» Task objective:
Given the records below, the lines starting at the line with "Given: Click the fig. 1 link" and ending at the line with "Screen dimensions: 474x453" should be output exactly, both end lines kept and pictures left out.

» Data to examine:
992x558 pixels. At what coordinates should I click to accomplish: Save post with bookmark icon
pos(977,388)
--
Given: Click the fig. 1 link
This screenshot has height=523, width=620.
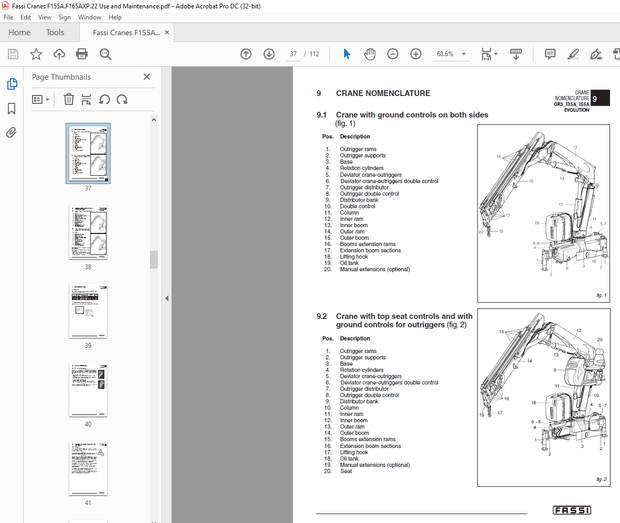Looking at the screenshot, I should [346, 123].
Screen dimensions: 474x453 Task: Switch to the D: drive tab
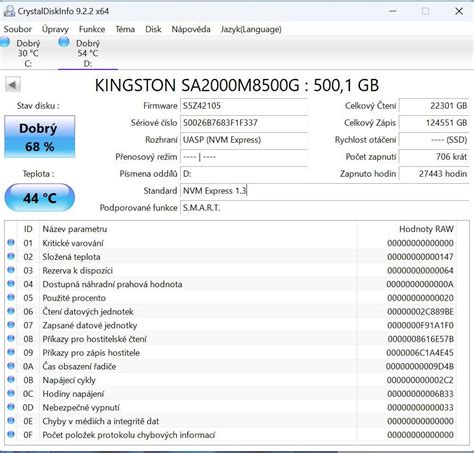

» Answer:
Given: Click the fig. 1 link
This screenshot has height=523, width=620.
Looking at the screenshot, I should [346, 123].
Screen dimensions: 474x453 Task: Switch to the D: drive tab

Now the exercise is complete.